Les prisons sont-elles comme les bouteilles d'un litre (à propos de la surpopulation carcérale)
Par Michel Huyette
Cet article a été mis en ligne une première fois en août 2011. Une récente actualité justifie une nouvelle diffusion en août 2013
Si vous prenez une bouteille d'un litre et que vous avez une plus grande quantité de liquide, vous pouvez vous y prendre de n'importe quelle façon, vous n'arriverez pas à y faire rentrer plus que sa contenance maximale. Il vous faudra alors vous procurer une autre bouteille ou attendre que le contenu de celle dont vous disposez soit utilisé et qu'un nouvel espace disponible se libère. Si vous ne respectez pas cette règle la bouteille déborde, ou explose, et cela peut occasionner quelques dégâts.
Les prisons sont-elles comme des bouteilles d'un litre, où le contenant pénitentiaire est-il extensible à l'infini ?
Le fait est connu depuis de nombreuses années. Certaines prisons françaises sont en état de sur-effectif et accueillent bien plus de détenus que leur capacité théorique (1). Au 1er juillet 2011, le surpeuplement était de 32 % dans les maisons d'arrêt (40 % en Outre Mer).
Le procureur de la République de Dunkerque, constatant "le surencombrement de la maison d'arrêt de cette ville et des autres établissements pénitentiaires du ressort", a, le 25 juillet 2001, donné comme consigne aux services de police et de gendarmerie de "suspendre l'exécution des écrous jusqu'au 5 septembre 2011, sauf en ce qui concerne les condamnations pour des faits de nature sexuelle, les faits de violence en récidive, et les faits de violence sur les conjoints, les concubins et les enfants" (2).
########################################
=== Consigne ===
Rédigez la suite de l'article sur la surpopulation carcérale, en reprenant juste après sa dernière phrase.

=== Matériel fourni ===
########################################
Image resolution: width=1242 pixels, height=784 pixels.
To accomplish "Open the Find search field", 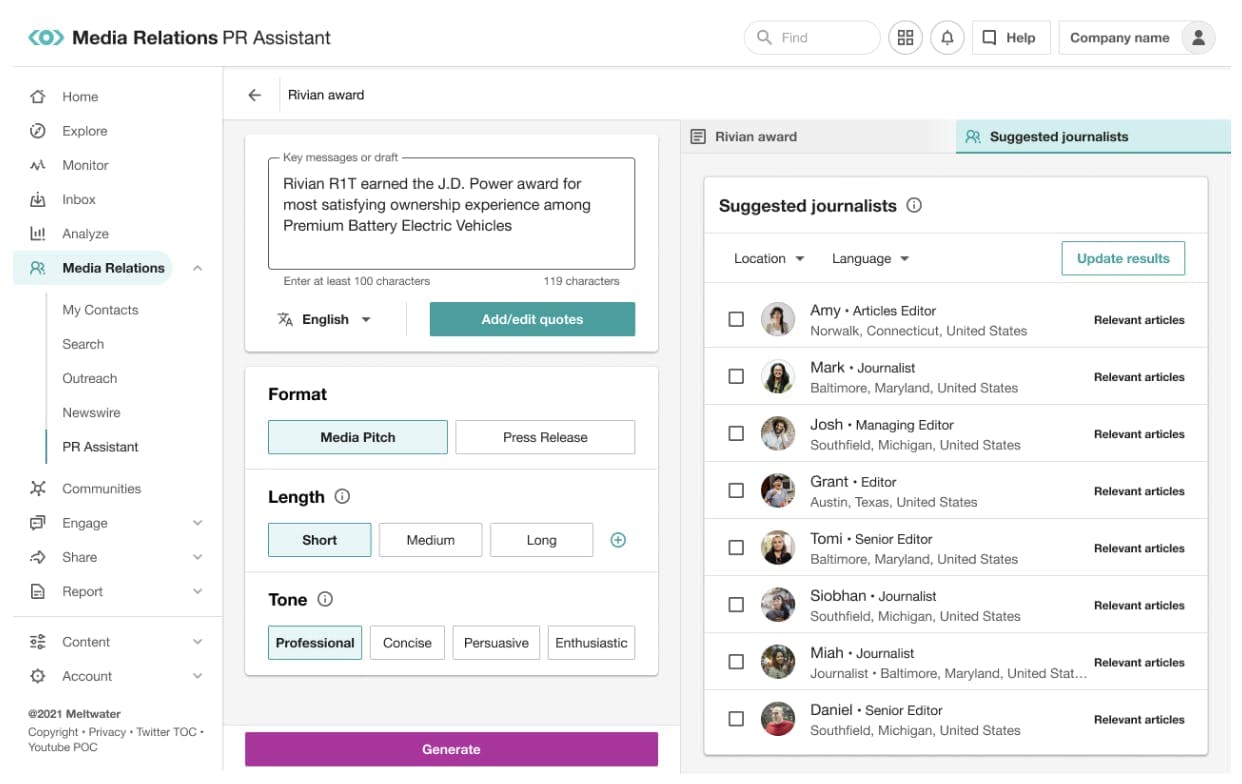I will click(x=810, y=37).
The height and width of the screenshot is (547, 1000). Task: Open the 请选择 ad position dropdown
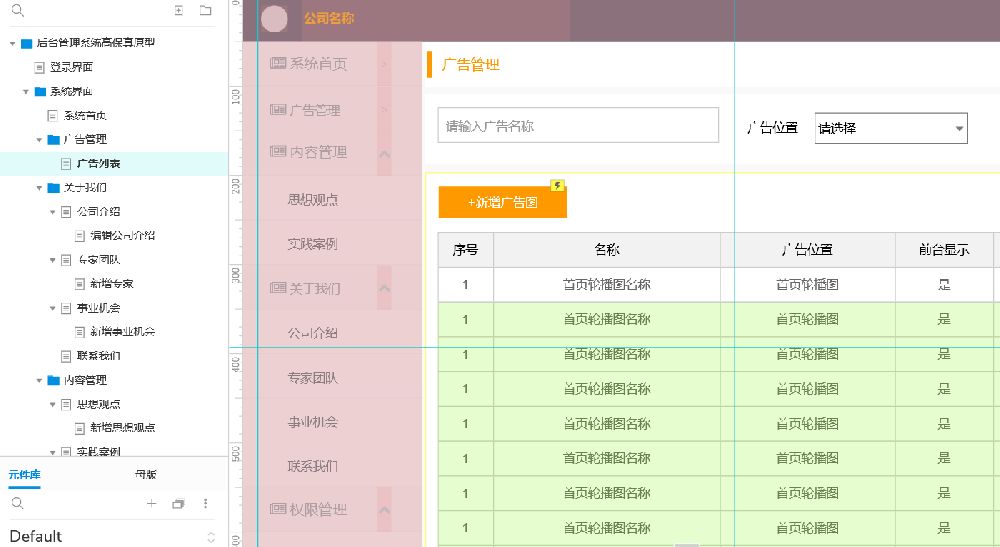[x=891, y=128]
########################################
=== Résultat ===
Mais rapidement le ministère de la justice a imposé que cette note de service soit annulée, ce qu'a fait l'intéressé, hiérarchiquement soumis aux injonctions ministérielles.
Cette situation appelle quelques observations.
Plusieurs magistrats l'ont confirmé officieusement, une telle note de service n'est pas une première, des procureurs ayant déjà différé des incarcérations à cause de la surpopulation des établissements pénitentiaires de leur ressort. Et sans que cela n'entraîne de réaction de la hiérarchie judiciaire ou du ministère de la justice. La différence de traitement pourrait donc provenir de la médiatisation de cette situation récente, les cas antérieurs n'ayant pas forcément été rapportés dans la presse. Autrement dit on fait, mais on ne veut pas que cela se sache.
Il est d'autant plus difficile de comprendre la raison d'être de l'injonction du ministère de la justice qui a imposé au procureur de la République de rapporter son instruction que, comme l'ont signalé certains medias, le même ministère avait diffusé le 21 juillet 2011 une note intitulée "Synthèse nationale annuelle des conférences régionales semestrielles sur les aménagements de peine et les alternatives à l'incarcération tenues en 2010" (texte en ligne ici sur le site de Rue89).
Il y est écrit (page 4 de la synthèse) :
"Grâce à une collaboration renforcée entre l'administration pénitentiaire et le parquet, des protocoles ont été élaborés fixant un nombre d'écrous au-dessus duquel, compte tenu des capacités d'accueil des établissements pénitentiaires, les mises à exécution des peines d'emprisonnement étaient reportées ou la possibilité de procéder à des conversions de peine systématiquement étudiées."
Cela semble assez bien correspondre à la situation prise en compte par le procureur de Dunkerque.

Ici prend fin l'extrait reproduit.